- **Problem**
Your job is to copy the lines from the material that include "click".

*** Opening of Given information ***

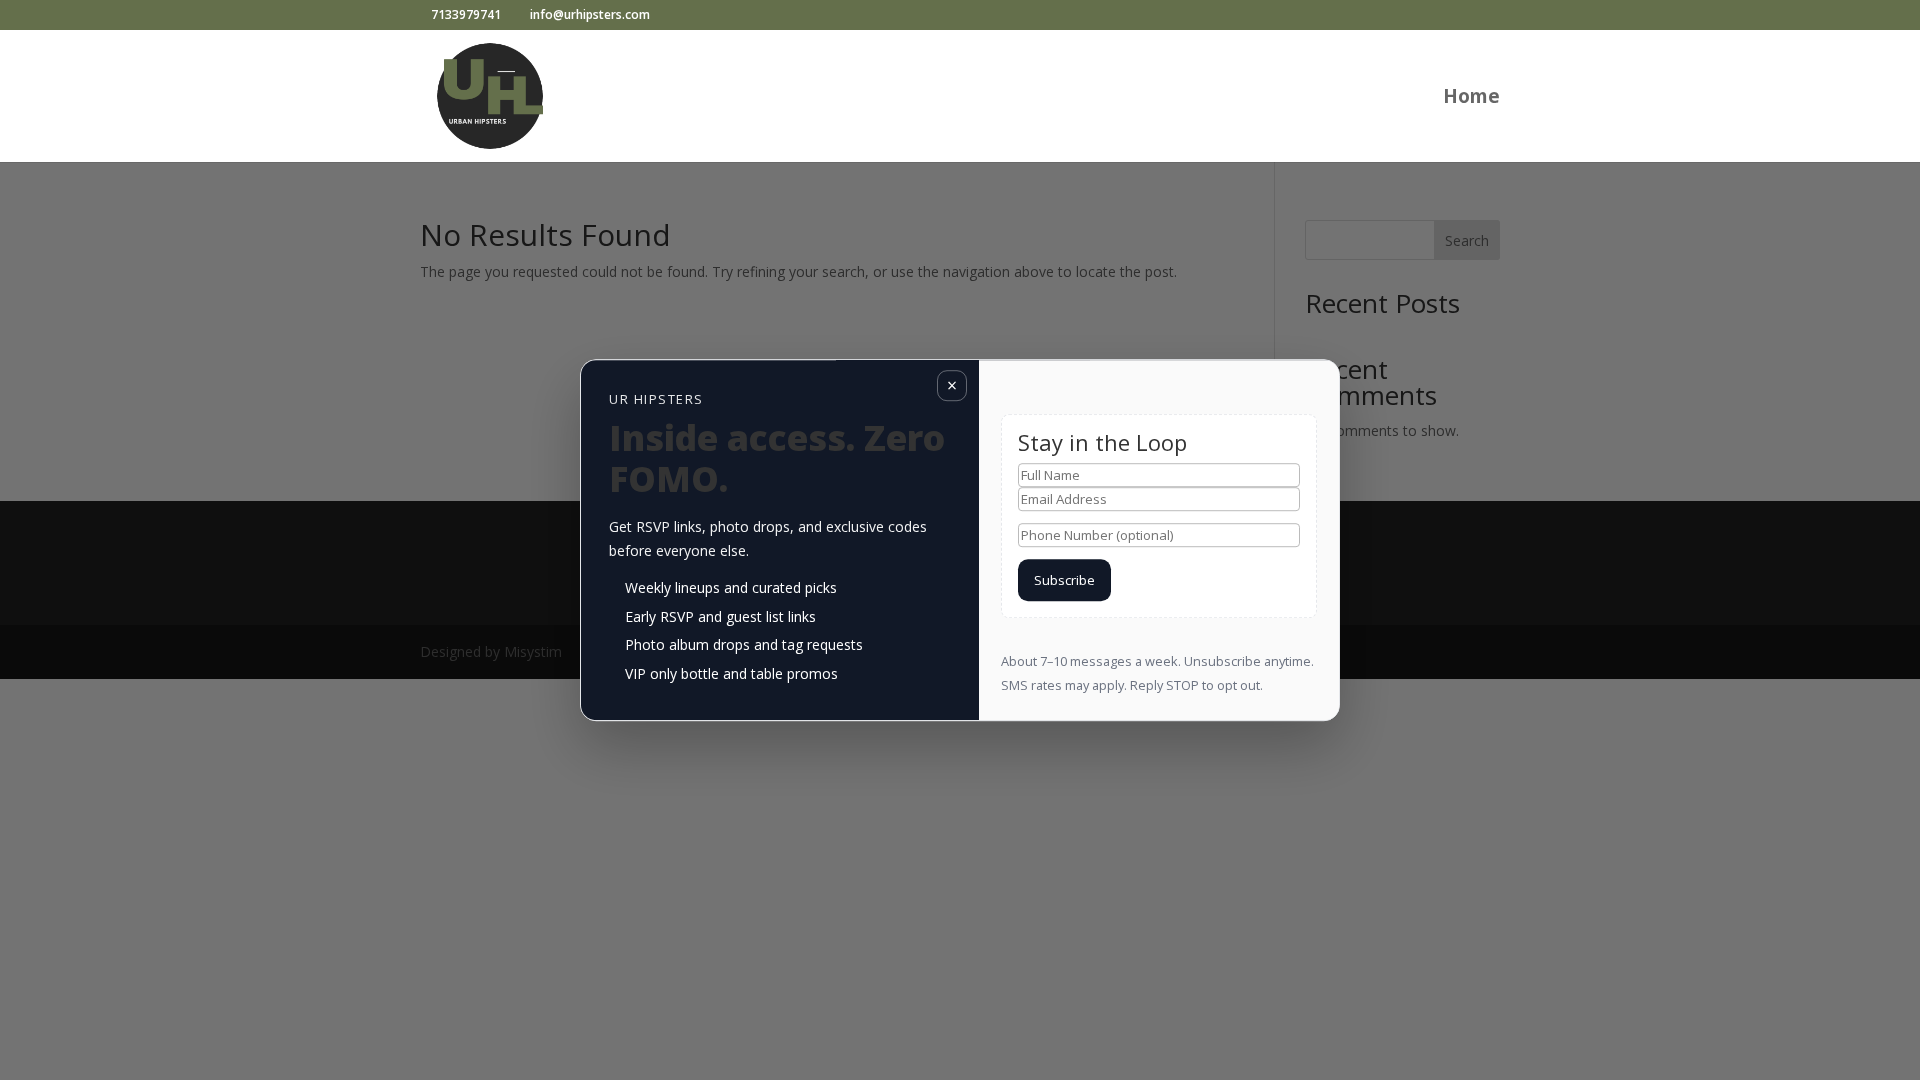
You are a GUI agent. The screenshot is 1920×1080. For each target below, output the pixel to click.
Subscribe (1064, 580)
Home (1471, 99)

*** Close of Given information ***
*** Opening of Given information ***

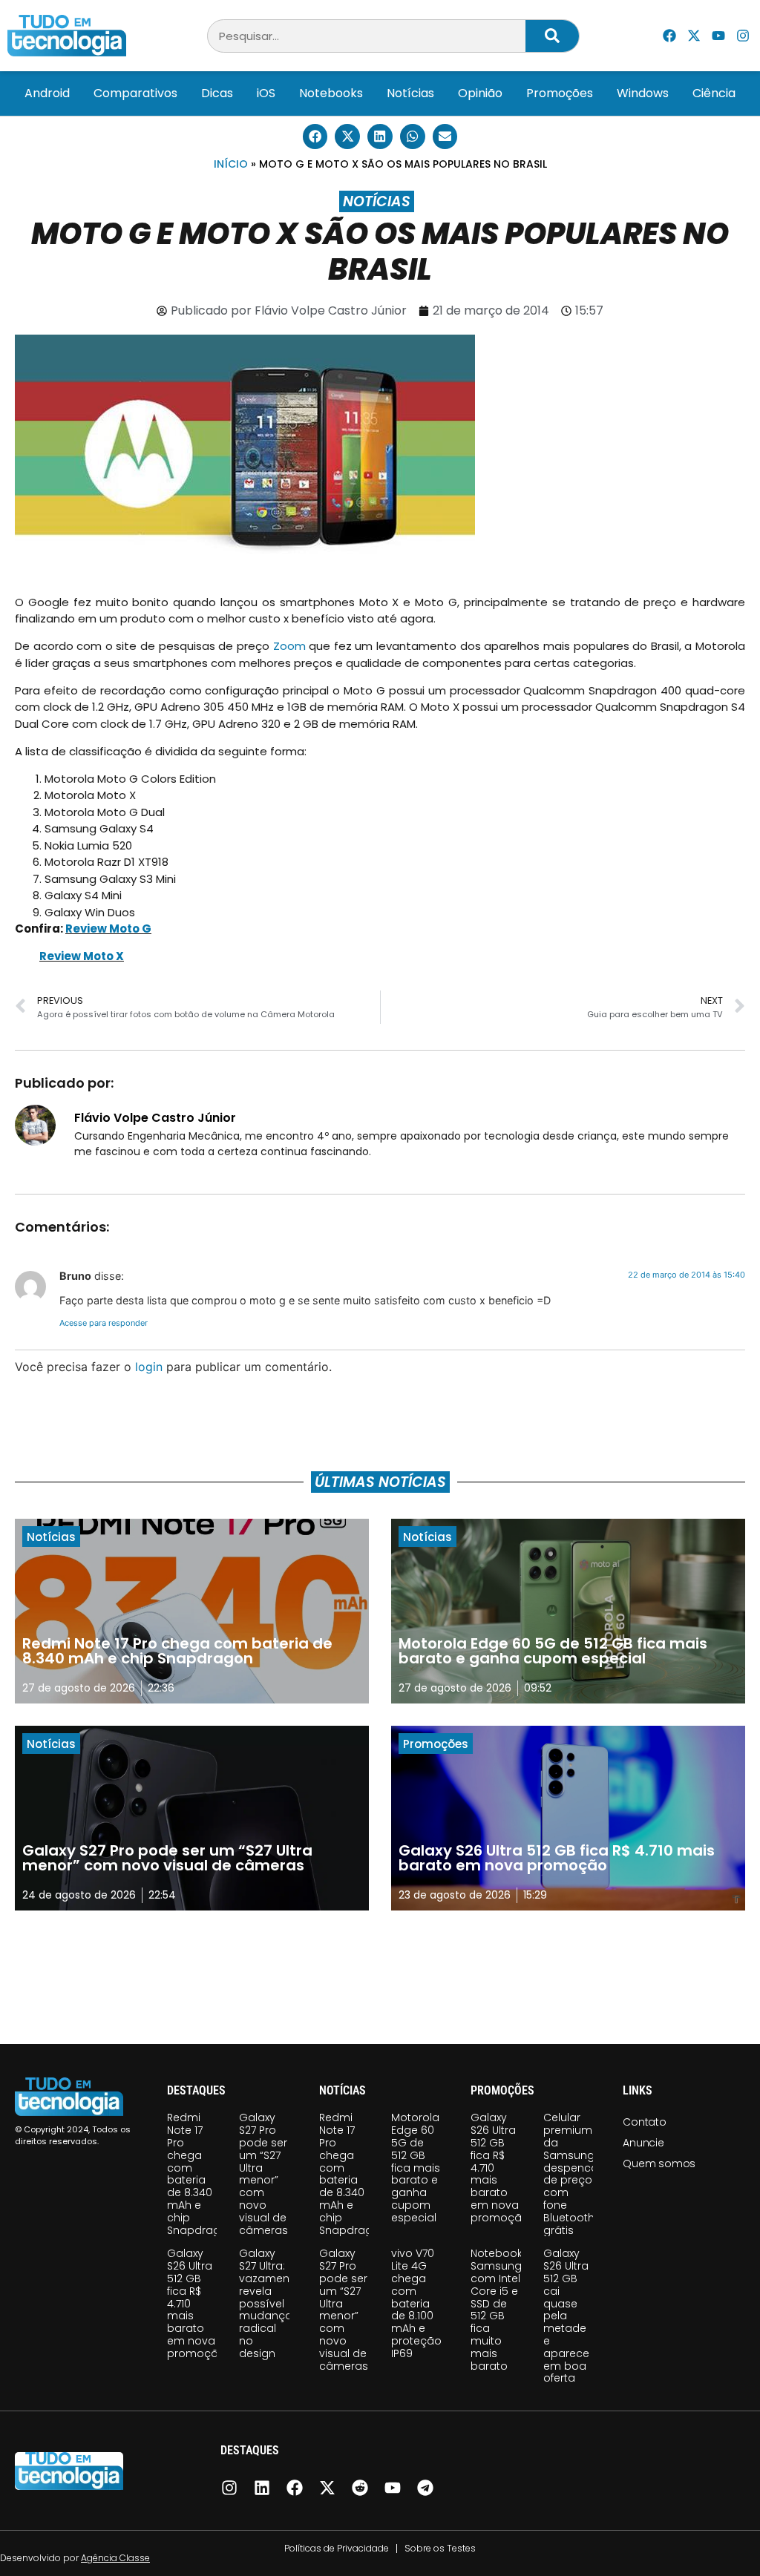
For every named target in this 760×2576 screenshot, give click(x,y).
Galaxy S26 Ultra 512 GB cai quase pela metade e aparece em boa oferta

*** Close of Given information ***

- **Task output**
You are a GUI agent. The screenshot is 1920×1080. For each target below, output the pixel to click.
For every named target in this 760×2576 screenshot, give click(x,y).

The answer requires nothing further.